Before I discovered Shakespeare, the writer I most admired was St. Thomas Aquinas. Dazzling as Shakespeare is, I think I was right the first time. Apples and oranges, of course; but in this case I think the apple diet would have been better for me.

Many, not all of them Catholics, regard Aquinas as the most profound thinker of whom we have record. I’m not qualified to judge that; I’d be like Mr. Magoo judging a beauty contest.

I can’t even call myself a Thomist. I dabbled in his writings in my teens, when I converted to Catholicism. But it was enough to give me a taste of his austere joy in contemplation.

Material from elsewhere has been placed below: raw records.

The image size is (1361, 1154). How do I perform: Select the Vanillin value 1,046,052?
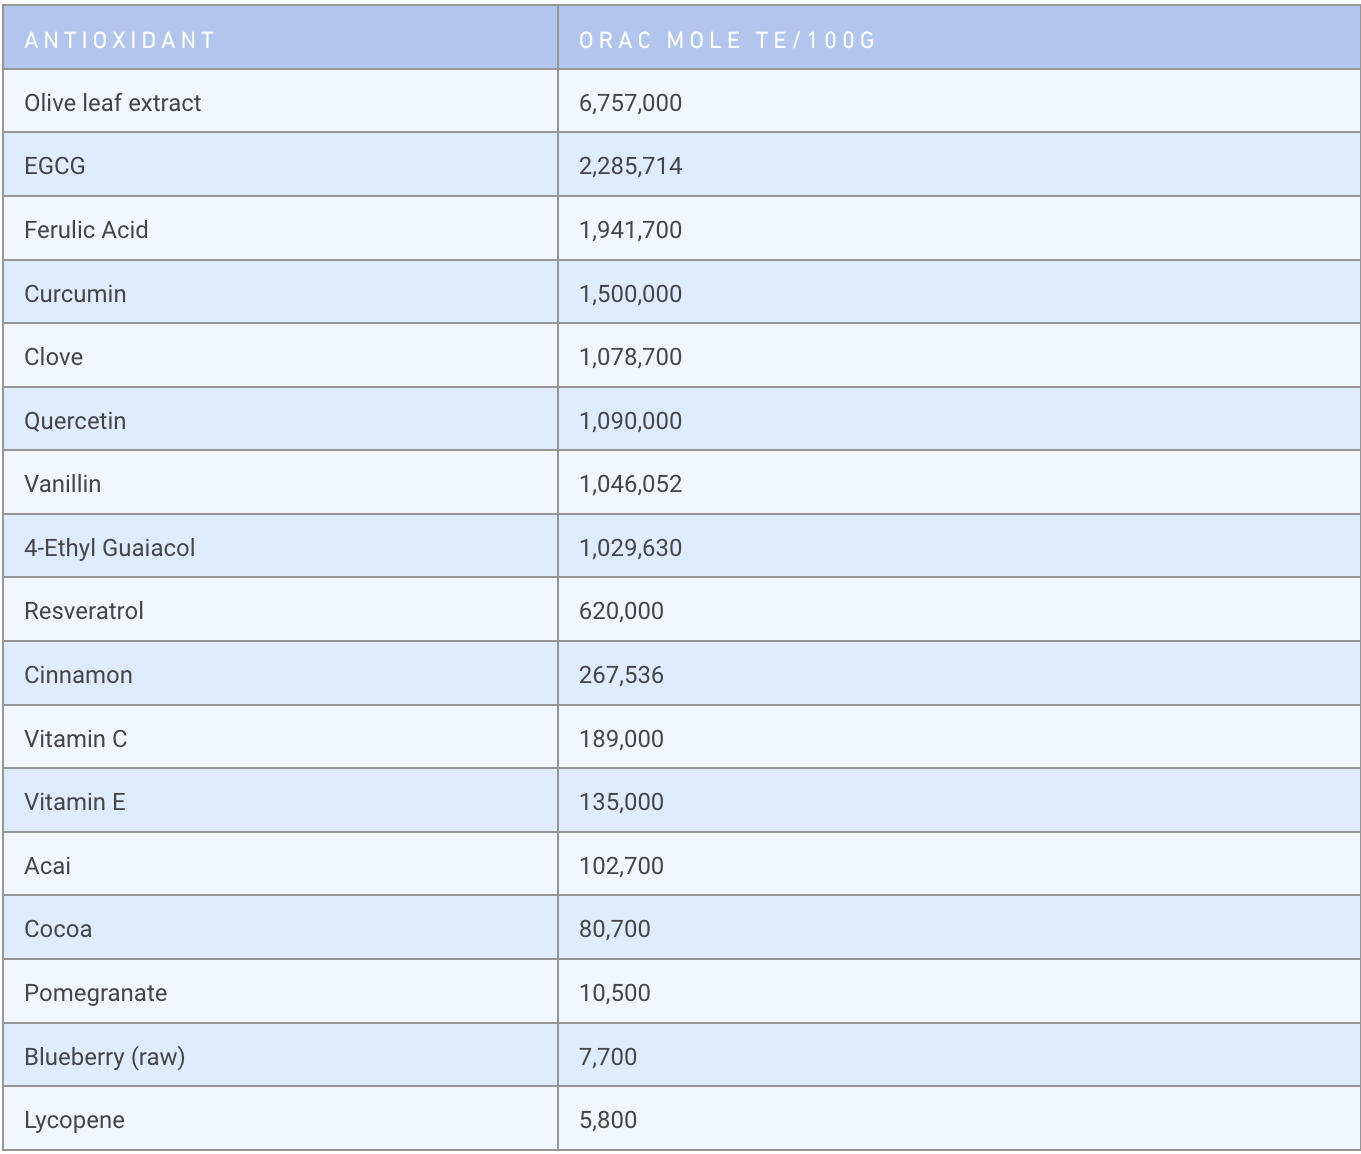[630, 484]
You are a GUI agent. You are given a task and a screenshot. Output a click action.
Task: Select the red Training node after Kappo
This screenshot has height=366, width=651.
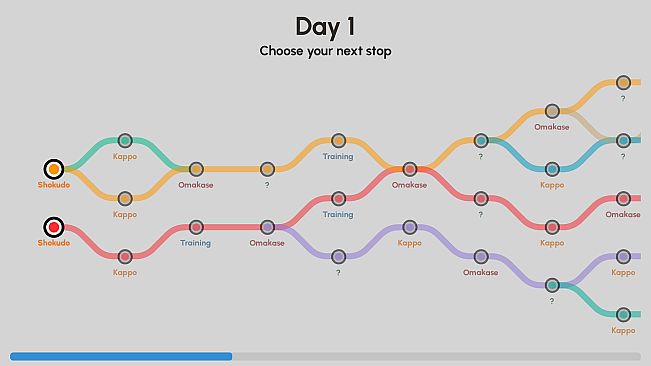196,227
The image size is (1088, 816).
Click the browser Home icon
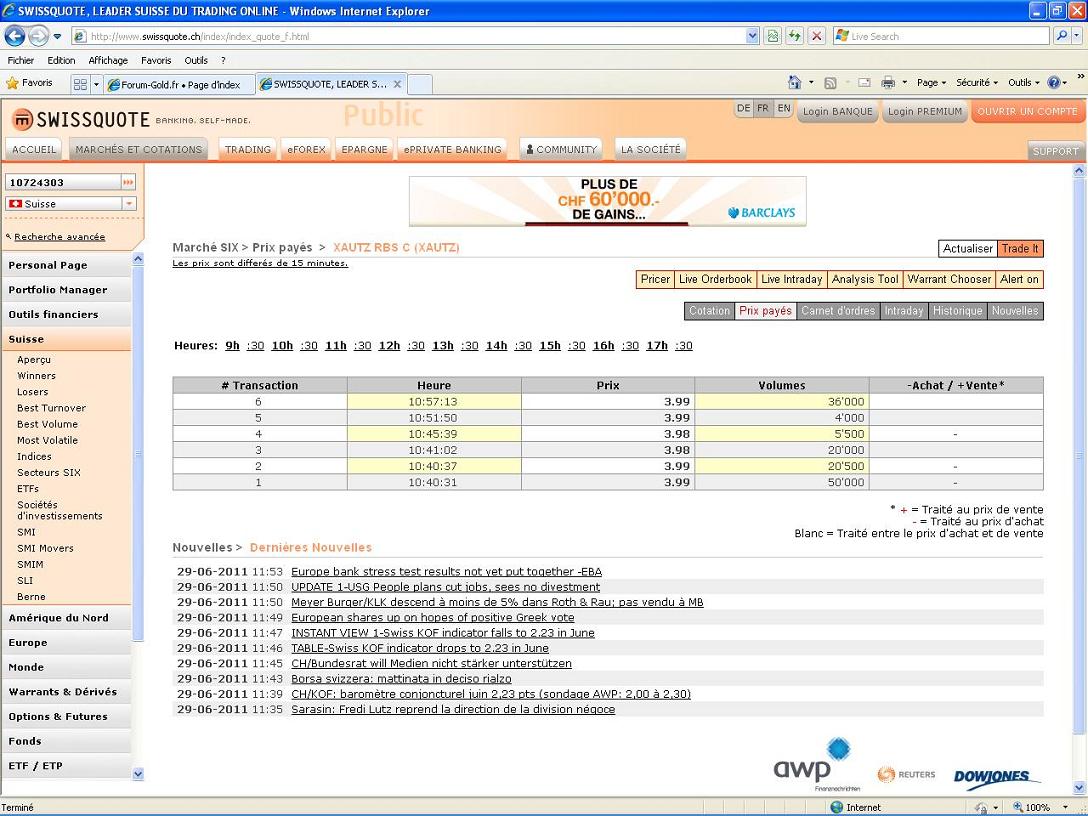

I’ve just been reading some recent theological controversies, and how I wished St. Thomas could have stepped in to settle them. The disputes were full of vigorous, thought-provoking arguments; but the arguments were also adulterated by overstatements, imprecision, and even personal accusations. The phrase odium theologicum sprang to mind. And in some cases the disputants hadn’t taken the preliminary step of defining their terms.

In other words, if you’re not careful, theological debates can become alarmingly similar to political journalism, where truth-seeking easily turns into mere partisan polemics, or just bickering with annoying people. The goal is victory over a humiliated opponent. This spirit is not necessarily charitable.

The spirit of Aquinas is very different. He isn’t merely charitable to his opponents; he is always on his opponent’s side. That is, he wants to confront opposing arguments at their best, even if he has to reformulate them himself and make them purer, stronger, and more precise than their advocates have done.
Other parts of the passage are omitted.